En effet, il est assez absurde et inopérant d’imposer la vaccination tous azimuts et de négliger dans le même temps les gestes barrières. La première protège les individus et ne devrait concerner que les personnes à risque. Les seconds évitent la diffusion du virus et éteignent la pandémie. Je suis nettement moins inquiet d’être en contact avec un non vacciné aux mains propres et portant un masque que lorsqu’un vacciné s’approche de moi, son pass sanitaire à la main mais sans aucun respect des gestes barrières. Finalement, en matière de mesures sanitaires, on marche sur la tête. Il est regrettable que les méthodes si efficaces contre la Covid de 2003 n’aient pas été reconduites en 2020. Des conditions d’hygiène extrêmement strictes avaient été instaurées à l’époque dans de nombreux pays : interdiction de cracher, port de masque sanitaire, obligation de se laver souvent les mains, de passer sur des paillassons désinfectés avant d’entrer, et ce quel que soit l’endroit. Et une véritable quarantaine sans permission de sortie quotidienne. Tout cela avait enrayé l’épidémie en quelques semaines avec moins de 800 décès sur la totalité de la planète… et sans aucun vaccin !

Ainsi, au lieu de gaspiller nos impôts dans une propagande audiovisuelle en faveur de la vaccination, publicité bien inutile depuis l’invention du sauf-conduit obligatoire, n’aurait-il pas mieux valu expliquer, images à l’appui, de façon simple et didactique les trois principaux gestes à connaitre et à pratiquer en permanence ? La pose du masque jusqu’à la racine du nez, sous les lunettes, et recouvrant de façon étanche le menton, à changer régulièrement. La distance physique, et non pas la distanciation sociale qui ne veut rien dire et revêt une connotation sectaire déplaisante, que l’on mesure très simplement en mettant les deux bras à l’horizontale comme dans les rangs des militaires.

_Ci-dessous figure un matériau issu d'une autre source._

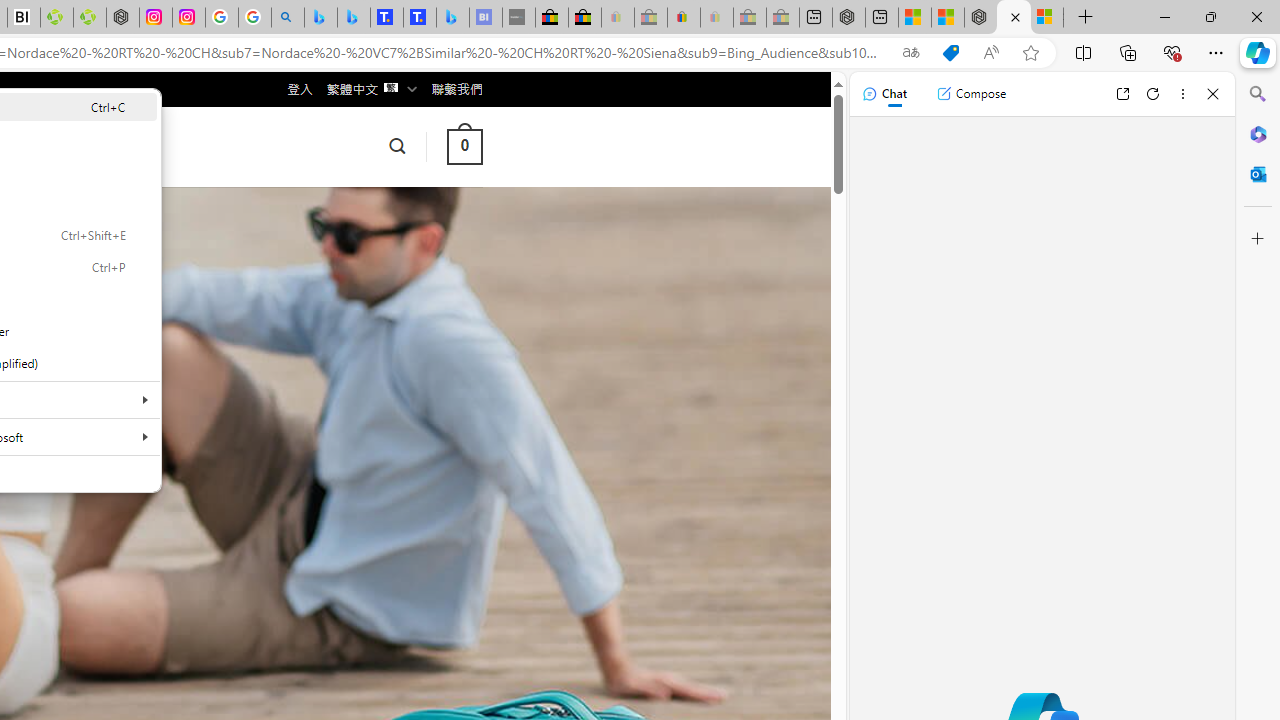  Describe the element at coordinates (122, 17) in the screenshot. I see `'Nordace - Nordace Edin Collection'` at that location.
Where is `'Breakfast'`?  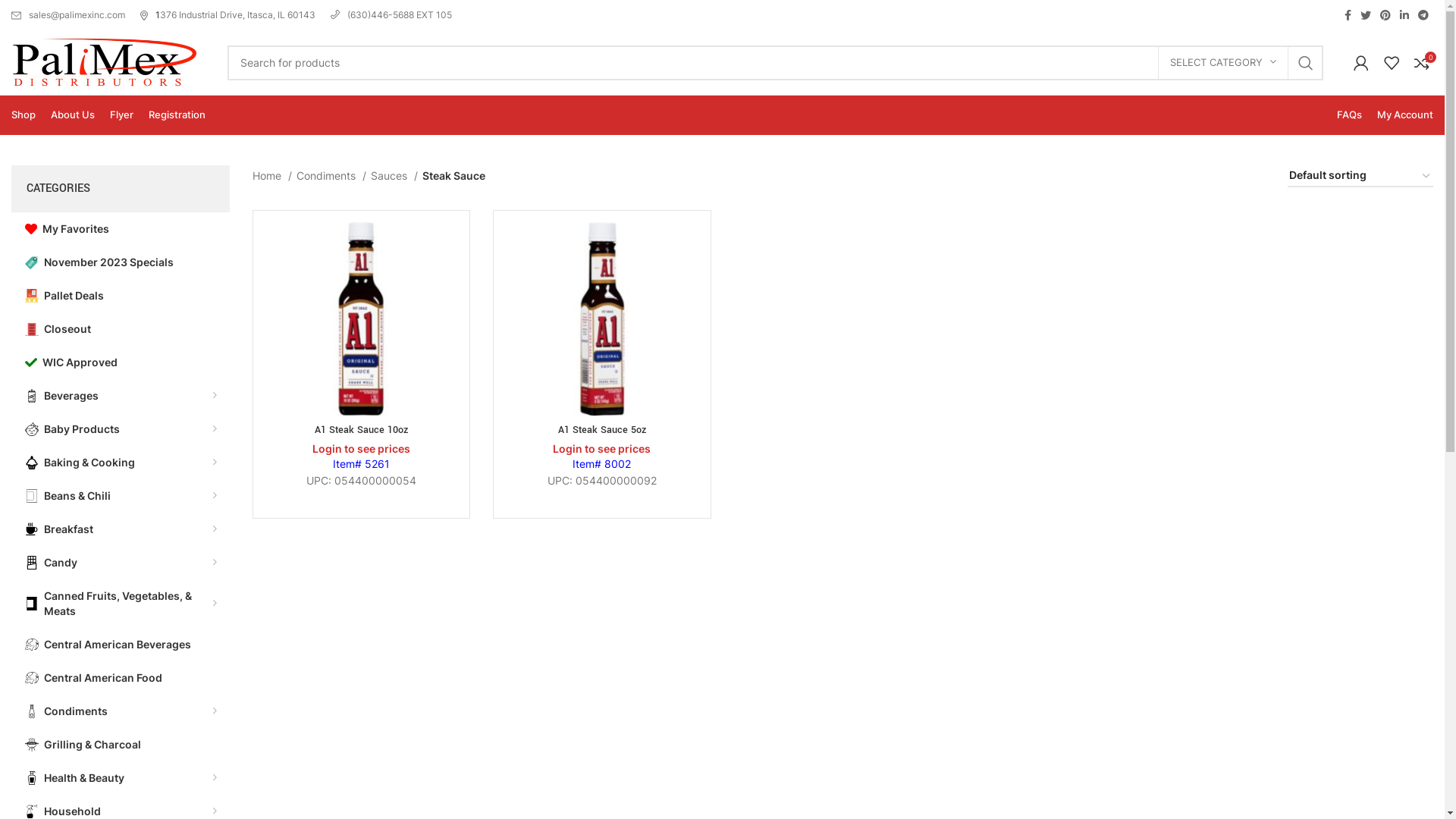
'Breakfast' is located at coordinates (119, 529).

Quant au lavage des mains, on doit cesser de le bâcler avec une goutte de SHA dans la paume de la main, trois petits tours et puis s’en va. Car il faut bien se l’avouer, ça ou rien, c’est pareil ! Alors, voici en résumé les six étapes incontournables d’un nettoyage efficace des petites mimines : d’abord paume sur paume, puis paume sur dos de l’autre main, puis doigts entrecroisés, puis bout des doigts sur l’autre paume, puis autour des pouces et enfin autour des poignets, l’ensemble nécessitant une grosse noisette de désinfectant et environ trente secondes. Cela fera de vous des champions de la « boite à coucou » et surtout des adversaires actifs de la diffusion infectieuse.